So ist bei Conti der eigene Name für die technologisch anspruchsvollsten Produkte reserviert, die diesem Ansatz entsprechend auch in die Erstausrüstung geliefert werden. Demgegenüber werden die ebenfalls zum Konzern gehörenden und eher dem mittleren Segment zuzuordnenden Marken Semperit und Uniroyal klassisch als insbesondere stark im Winter bzw. bei Regen charakterisiert, während mit Barum, Mabor sowie Matador das Budgetsegment bedient wird. Nicht viel anders ist die Aufstellung bei den meisten anderen Herstellern.
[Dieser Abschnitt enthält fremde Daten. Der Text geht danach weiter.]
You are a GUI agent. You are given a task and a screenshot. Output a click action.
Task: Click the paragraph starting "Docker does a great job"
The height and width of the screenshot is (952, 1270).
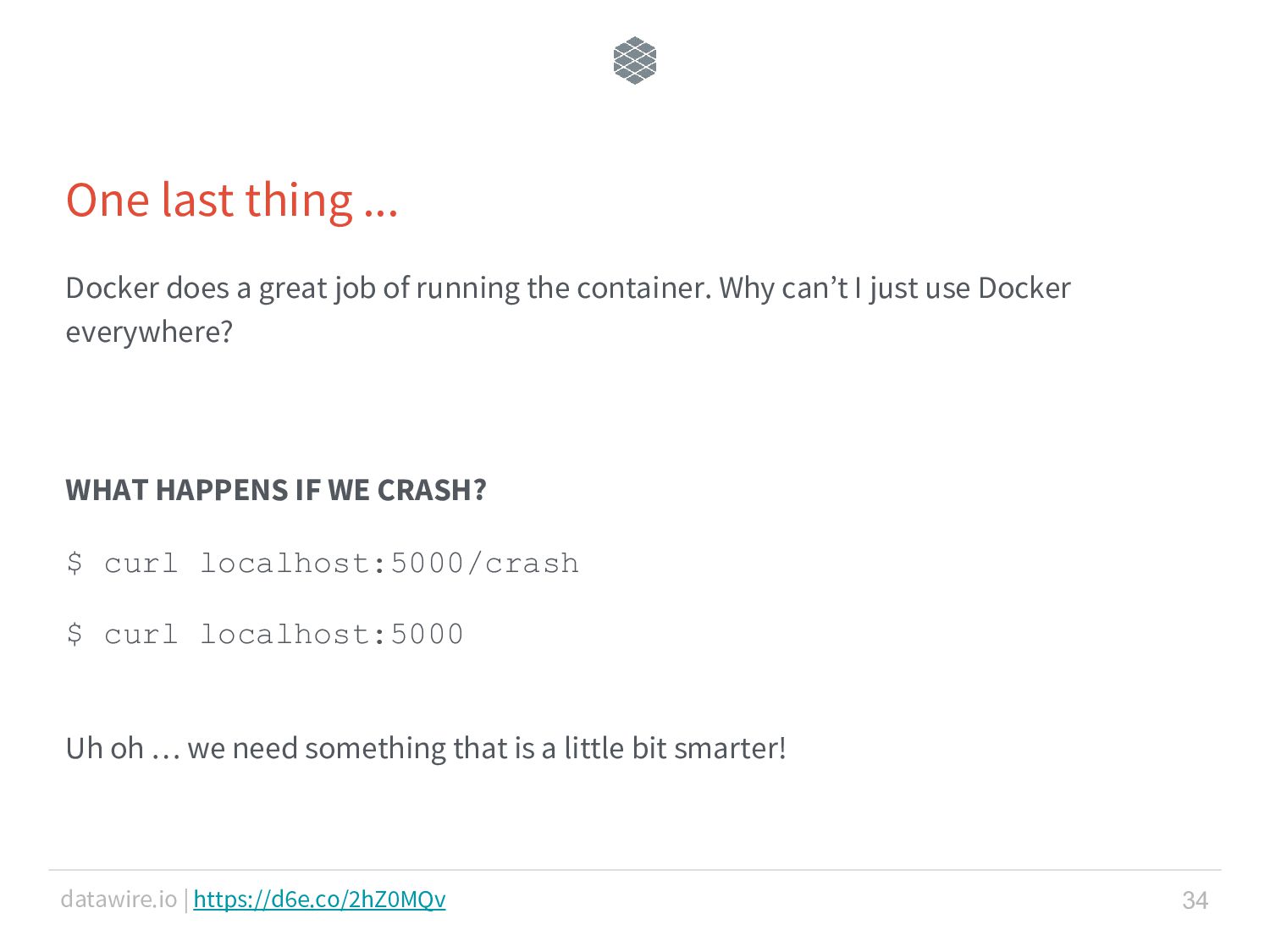pyautogui.click(x=568, y=310)
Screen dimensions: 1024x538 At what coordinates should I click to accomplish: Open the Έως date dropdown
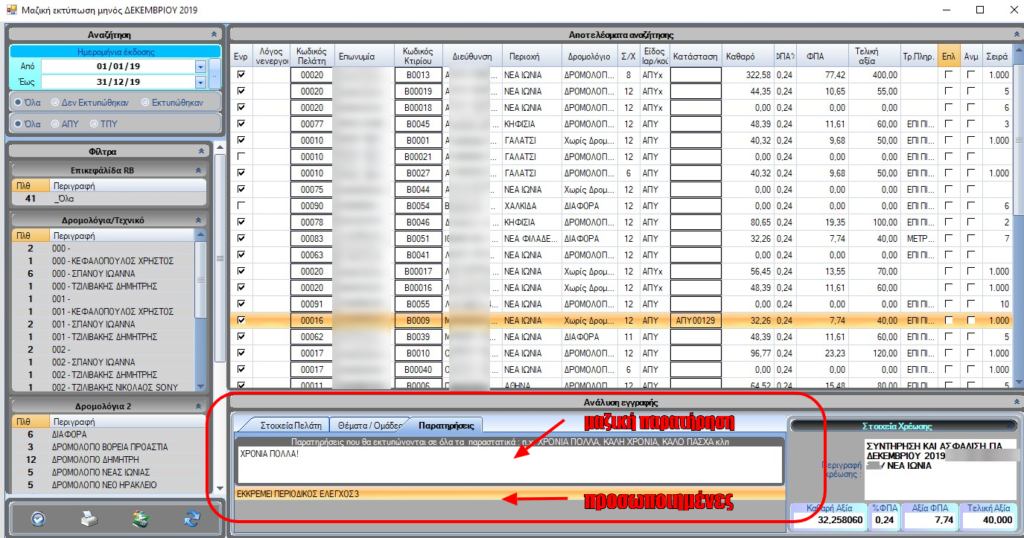[x=200, y=81]
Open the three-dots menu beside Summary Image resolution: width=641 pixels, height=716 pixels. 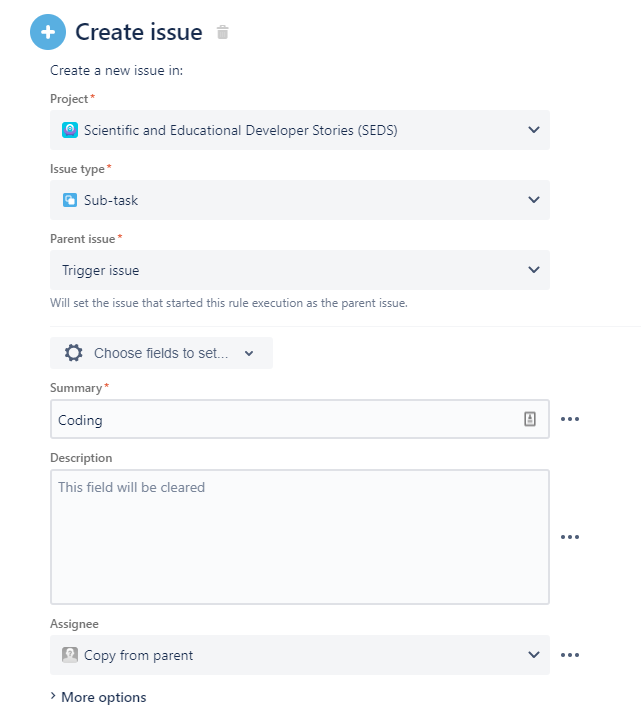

Dabei wird das Ganze freilich mit dem zugehörigen Marketinginstrumentarium bzw. Werbebotschaften unterstützt: Der größte Aufwand wird normalerweise für die Erstmarke betrieben mit „nach unten“ abnehmender Intensität. Noch nicht ganz so weit sind die Hersteller aus Fernost, selbst wenn aus ihren Fabriken deswegen nicht weniger Reifen mit unterschiedlichen Namen auf der Seitenwand rollen. Nur machen sich die meisten eben (noch?) nicht die Mühe, die diversen Labels durch unterschiedliche Vermarktungsansätze bzw. zu ihnen erzählte Geschichten voneinander abzugrenzen.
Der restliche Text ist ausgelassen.